▶ **WORK ITEM**: Here the requirement is to repeat every record exactly, in full.

▶ **INPUT FOR THIS TASK**:
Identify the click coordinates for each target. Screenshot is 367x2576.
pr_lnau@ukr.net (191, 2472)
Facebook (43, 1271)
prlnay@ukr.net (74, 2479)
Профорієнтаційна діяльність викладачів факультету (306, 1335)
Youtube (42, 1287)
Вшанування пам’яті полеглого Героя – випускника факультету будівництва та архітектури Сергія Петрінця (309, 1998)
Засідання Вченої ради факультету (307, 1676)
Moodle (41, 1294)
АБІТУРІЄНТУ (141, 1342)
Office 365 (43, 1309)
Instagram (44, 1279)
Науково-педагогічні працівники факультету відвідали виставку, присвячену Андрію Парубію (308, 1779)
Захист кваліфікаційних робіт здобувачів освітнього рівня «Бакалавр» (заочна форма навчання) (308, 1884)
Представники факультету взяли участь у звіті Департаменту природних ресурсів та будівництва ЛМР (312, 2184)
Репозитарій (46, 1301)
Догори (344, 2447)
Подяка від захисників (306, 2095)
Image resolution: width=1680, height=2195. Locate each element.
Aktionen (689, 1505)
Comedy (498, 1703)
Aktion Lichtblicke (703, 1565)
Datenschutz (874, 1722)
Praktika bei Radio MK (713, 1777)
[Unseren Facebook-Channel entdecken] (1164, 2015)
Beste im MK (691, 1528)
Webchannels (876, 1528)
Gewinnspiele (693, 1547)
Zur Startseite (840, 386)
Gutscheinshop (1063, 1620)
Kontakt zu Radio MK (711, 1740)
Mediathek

▶ **RESPONSE FOR THIS EXERCISE**:
Identify the click coordinates for each target. Screenshot is 367x2576.
pr_lnau@ukr.net (191, 2472)
Facebook (43, 1271)
prlnay@ukr.net (74, 2479)
Профорієнтаційна діяльність викладачів факультету (306, 1335)
Youtube (42, 1287)
Вшанування пам’яті полеглого Героя – випускника факультету будівництва та архітектури Сергія Петрінця (309, 1998)
Засідання Вченої ради факультету (307, 1676)
Moodle (41, 1294)
АБІТУРІЄНТУ (141, 1342)
Office 365 (43, 1309)
Instagram (44, 1279)
Науково-педагогічні працівники факультету відвідали виставку, присвячену Андрію Парубію (308, 1779)
Захист кваліфікаційних робіт здобувачів освітнього рівня «Бакалавр» (заочна форма навчання) (308, 1884)
Представники факультету взяли участь у звіті Департаменту природних ресурсів та будівництва ЛМР (312, 2184)
Репозитарій (46, 1301)
Догори (344, 2447)
Подяка від захисників (306, 2095)
Image resolution: width=1680, height=2195. Locate each element.
Aktionen (689, 1505)
Comedy (498, 1703)
Aktion Lichtblicke (703, 1565)
Datenschutz (874, 1722)
Praktika bei Radio MK (713, 1777)
[Unseren Facebook-Channel entdecken] (1164, 2015)
Beste im MK (691, 1528)
Webchannels (876, 1528)
Gewinnspiele (693, 1547)
Zur Startseite (840, 386)
Gutscheinshop (1063, 1620)
Kontakt zu Radio MK (711, 1740)
Mediathek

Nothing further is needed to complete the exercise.